One of the major challenges in way of that agenda is climate change. In taking on that challenge, conserving the world's forests will play a critical role. Forests absorb carbon dioxide and they make an important contribution to the global fight against climate change.
There are also many other ecosystem services flowing from them which contribute to human development:
* They provide precious drinking water and protect watersheds;
* They build soils and support fisheries;
* They harbour incredible biodiversity, and are home to wildlife and plants found nowhere else on earth.
The Congo Basin is home to the second largest tropical rainforest in the world, and its soil is exceptionally endowed with natural resources. Its forests are coming under increasing pressure and must be protected. Throughout human history, our forests have given way to
other land uses – particularly to agriculture – but extractive industries take their toll too.
Bold new initiatives are needed to turn that old model of development on its head. The Central African Forest Initiative is one of those initiative.
The initiative is open to six countries with high forest cover in the Congo Basin – Democratic Republic of the Congo, Republic of the Congo, Cameroon, Gabon, Central African Republic and Equatorial Guinea.
The good news is that protecting forests from deforestation and degradation can lead to development benefits in the form of employment, enhanced food security, and better protection of land rights.
At UNDP, we are fully committed to supporting initiatives like CAFI, which not only aim to protect forests but also
help communities advance their development objectives. The trust and strong relationships developed over the course of establishing this excellent partnership will continue to determine the quality of its results and impacts over time.
This initiative is not the first attempt in the region; it builds on years of dialogue and action through a number of initiatives like the Central African Forests Commission (COMIFAC), the Congo Basin Forest Fund, and the Joint Declaration of Durban. CAFI will complement these initiatives.
Tonight, we are here as a sign of our commitment to support the Central African governments in their efforts to invest in their forests – to contribute to their sustainable development needs and to contribute to global climate mitigation efforts.
To advance and capitalize commitments made tonight and efforts to protect the second largest tropical forest basin, we have created a dedicated Multi-Partner Trust Fund. This Fund will bridge a funding gap, and will focus new investment in a region which thus far has not benefited from the same amount of funding as other forested regions.
I would like to acknowledge and sincerely thank all the countries represented here tonight for your leadership, vision, and financial contribution to this innovative and critically important initiative.
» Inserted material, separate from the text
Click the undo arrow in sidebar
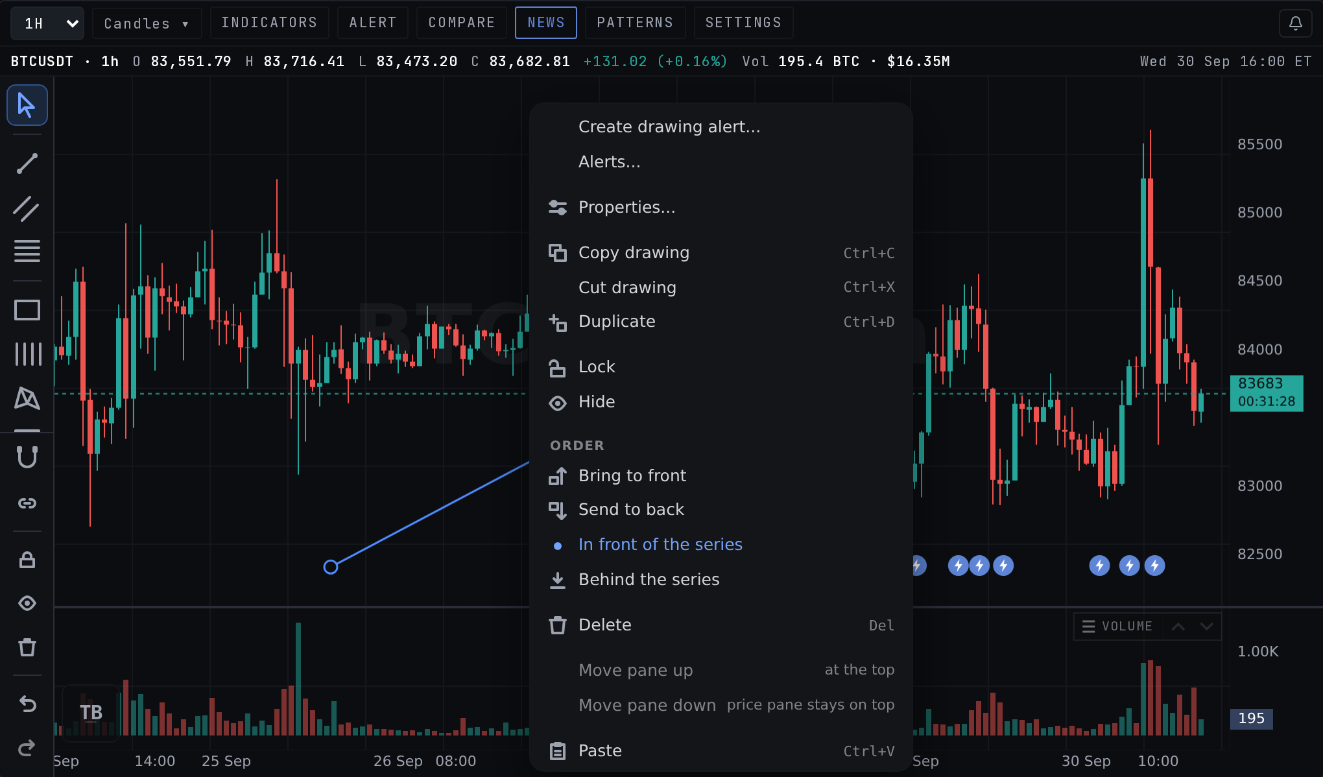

The timing of this launch is just right. As UN Member States turn their attention to implementation of the “Agenda 2030”, and with a global climate agreement scheduled to be finalized in Paris at the end of the year, keeping up the momentum on forest conservation is essential. We hope that the commitments manifested here tonight will boost action with multiple wins – for the climate, for inclusive development, and for economic growth.
UNDP is honoured and proud to stand with the governments of Central Africa in this process. I particularly wish to recognize the support of Norway, the European Commission, France, Germany, the United Kingdom and Brazil. We look forward to working with our multilateral partners, the World Bank and the FAO to advance our efforts. Not only will successfully tackling deforestation in the Congo Basin greatly benefit this region, but it is also of huge importance for our world as a whole.